O verdadeiro jejum

“Grita em voz alta, sem te cansares. 
Levanta a tua voz como uma trombeta. 
Denuncia ao meu povo as suas faltas, 
aos descendentes de Jacob, os seus pecados.
Consultam-me dia após dia, 
mostram desejos de conhecer o meu caminho, 
como se fosse um povo que praticasse a justiça 
e não abandonasse a lei de Deus. 
Pedem-me sentenças justas 
querem aproximar-se de Deus.
Dizem-me: «Para quê jejuar, 
se vós não fazeis caso? 
Para quê humilhar-nos, 
se não prestais atenção?» 
É porque no dia do vosso jejum 
só cuidais dos vossos negócios 
e oprimis todos os vossos empregados.
Jejuais entre rixas e disputas, 
dando bofetadas sem dó nem piedade. 
Não jejueis como tendes feito até hoje, 
se quereis que a vossa voz seja ouvida no alto.
Acaso é esse o jejum que me agrada, 
no dia em que o homem se mortifica? 
Curvar a cabeça como um junco, 
deitar-se sobre saco e cinza? 
Podeis chamar a isto jejum 
e dia agradável ao Senhor?
O jejum que me agrada é este: 
libertar os que foram presos injustamente, 
livrá-los do jugo que levam às costas, 
pôr em liberdade os oprimidos, 
quebrar toda a espécie de opressão,
repartir o teu pão com os esfomeados, 
dar abrigo aos infelizes sem casa, 
atender e vestir os nus e não desprezar o teu irmão.
Então, a tua luz surgirá como a aurora, 
e as tuas feridas não tardarão a cicatrizar-se. 
A tua justiça irá à tua frente, 
e a glória do Senhor atrás de ti.
Então invocarás o Senhor e Ele te atenderá, 
pedirás auxílio e te dirá: «Aqui estou!» 
Is. 58,1-9ª;

 

 

Querido irmãos, uma das atitudes a que somos chamados a cultivar neste tempo de Quaresma é o jejum. O jejum não por razões de dieta e de estética, como a cultura de hoje recomenda, mas por razão nobre: a sua referência a Cristo e a sua dimensão de solidariedade. Jejua-se porque Cristo, o Esposo, ainda não está totalmente presente em cada um de nós nem na sociedade em que vivemos. Mas também jejuamos para nos tornarmos sensíveis à fome e à sede de tantos irmãos e para assumirmos a nossa responsabilidade na resolução dos problemas dos pobres e carenciados. E é curioso ver que no Antigo testamento também o sentido do jejum não fora bem entendido.

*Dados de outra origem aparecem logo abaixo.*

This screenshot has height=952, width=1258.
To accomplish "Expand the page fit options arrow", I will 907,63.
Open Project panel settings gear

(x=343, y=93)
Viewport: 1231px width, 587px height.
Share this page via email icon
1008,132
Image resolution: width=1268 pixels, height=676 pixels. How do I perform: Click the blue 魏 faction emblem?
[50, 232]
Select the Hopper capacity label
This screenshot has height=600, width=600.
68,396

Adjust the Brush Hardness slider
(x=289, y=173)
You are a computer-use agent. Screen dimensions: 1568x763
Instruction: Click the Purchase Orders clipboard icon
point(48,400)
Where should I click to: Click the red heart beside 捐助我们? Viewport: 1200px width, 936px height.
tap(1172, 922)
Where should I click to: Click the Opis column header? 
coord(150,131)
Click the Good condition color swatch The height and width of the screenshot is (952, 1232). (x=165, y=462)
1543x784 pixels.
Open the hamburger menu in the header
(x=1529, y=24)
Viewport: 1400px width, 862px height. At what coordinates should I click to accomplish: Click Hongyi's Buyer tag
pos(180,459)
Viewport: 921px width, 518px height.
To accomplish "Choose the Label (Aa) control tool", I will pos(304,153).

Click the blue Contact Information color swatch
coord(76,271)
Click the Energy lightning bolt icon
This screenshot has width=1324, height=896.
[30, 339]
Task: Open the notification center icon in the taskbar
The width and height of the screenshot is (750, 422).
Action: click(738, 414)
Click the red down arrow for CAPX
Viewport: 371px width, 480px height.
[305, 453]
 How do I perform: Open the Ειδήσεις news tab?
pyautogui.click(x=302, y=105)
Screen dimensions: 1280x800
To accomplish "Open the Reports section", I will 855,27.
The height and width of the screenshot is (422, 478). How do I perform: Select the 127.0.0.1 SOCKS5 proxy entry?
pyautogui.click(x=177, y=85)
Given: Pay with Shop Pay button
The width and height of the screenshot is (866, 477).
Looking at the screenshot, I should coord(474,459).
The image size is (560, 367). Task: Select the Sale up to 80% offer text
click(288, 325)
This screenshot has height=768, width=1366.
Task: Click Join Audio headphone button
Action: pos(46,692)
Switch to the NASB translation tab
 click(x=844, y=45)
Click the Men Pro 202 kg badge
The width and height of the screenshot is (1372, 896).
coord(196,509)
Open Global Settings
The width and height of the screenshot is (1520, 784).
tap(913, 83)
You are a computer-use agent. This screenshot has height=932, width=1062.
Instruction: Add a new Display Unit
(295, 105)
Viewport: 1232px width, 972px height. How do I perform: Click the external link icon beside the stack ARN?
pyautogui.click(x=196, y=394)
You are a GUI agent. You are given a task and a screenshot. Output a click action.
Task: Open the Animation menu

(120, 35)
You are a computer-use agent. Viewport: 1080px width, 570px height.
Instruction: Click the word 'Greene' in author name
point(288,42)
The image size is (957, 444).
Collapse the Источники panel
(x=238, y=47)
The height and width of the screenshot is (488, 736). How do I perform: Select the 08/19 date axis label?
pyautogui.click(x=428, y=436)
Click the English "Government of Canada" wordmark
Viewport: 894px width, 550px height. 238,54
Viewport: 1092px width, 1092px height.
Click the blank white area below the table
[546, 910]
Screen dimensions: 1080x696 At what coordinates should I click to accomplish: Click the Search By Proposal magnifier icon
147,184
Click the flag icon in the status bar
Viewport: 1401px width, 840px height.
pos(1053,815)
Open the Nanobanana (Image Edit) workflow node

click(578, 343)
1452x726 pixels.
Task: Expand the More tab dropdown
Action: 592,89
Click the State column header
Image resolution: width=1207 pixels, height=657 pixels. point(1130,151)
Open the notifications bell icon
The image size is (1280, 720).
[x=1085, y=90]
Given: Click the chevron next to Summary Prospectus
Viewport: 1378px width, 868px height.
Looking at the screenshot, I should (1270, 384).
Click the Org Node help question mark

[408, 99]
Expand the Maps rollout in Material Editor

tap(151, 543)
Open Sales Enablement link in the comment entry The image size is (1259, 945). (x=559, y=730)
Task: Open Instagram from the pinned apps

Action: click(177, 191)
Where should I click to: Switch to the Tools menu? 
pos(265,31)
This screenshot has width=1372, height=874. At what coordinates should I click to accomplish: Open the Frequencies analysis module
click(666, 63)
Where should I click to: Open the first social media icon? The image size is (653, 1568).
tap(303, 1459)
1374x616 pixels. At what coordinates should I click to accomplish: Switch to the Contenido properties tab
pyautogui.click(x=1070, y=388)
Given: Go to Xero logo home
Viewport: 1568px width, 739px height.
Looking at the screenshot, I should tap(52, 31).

Prova disso é esta leitura em que o profeta alerta o povo para a falta de autenticidade com que vive; proclama o verdadeiro jejum e indica as consequências positivas da ligação do jejum à prática da justiça. O povo tinha regressado do exílio cheio de entusiasmo e de esperança. Mas as dificuldades eram grandes. Deus parecia surdo e indiferente às súplicas e ao culto do seu povo.

Mas o profeta alerta para a prática de um jejum misturado com injustiças sociais, e condena-o. O culto deve estar unido à solidariedade com os pobres. Caso contrário, não agrada a Deus e é estéril. As manifestações exteriores de conversão têm a sua prova real na caridade e na misericórdia para com os pobres e oprimidos.

Mas atenção: afirmar que o verdadeiro jejum e o verdadeiro culto consistem na caridade, não significa negar o valor dessas práticas, mas afirmar que elas têm sentido e valor em vista da mesma caridade. O jejum tem sentido e valor quando se torna expressão de amor a Deus e ao próximo. Por sua vez, o verdadeiro culto é relação com Deus, sem individualismo e falsidade.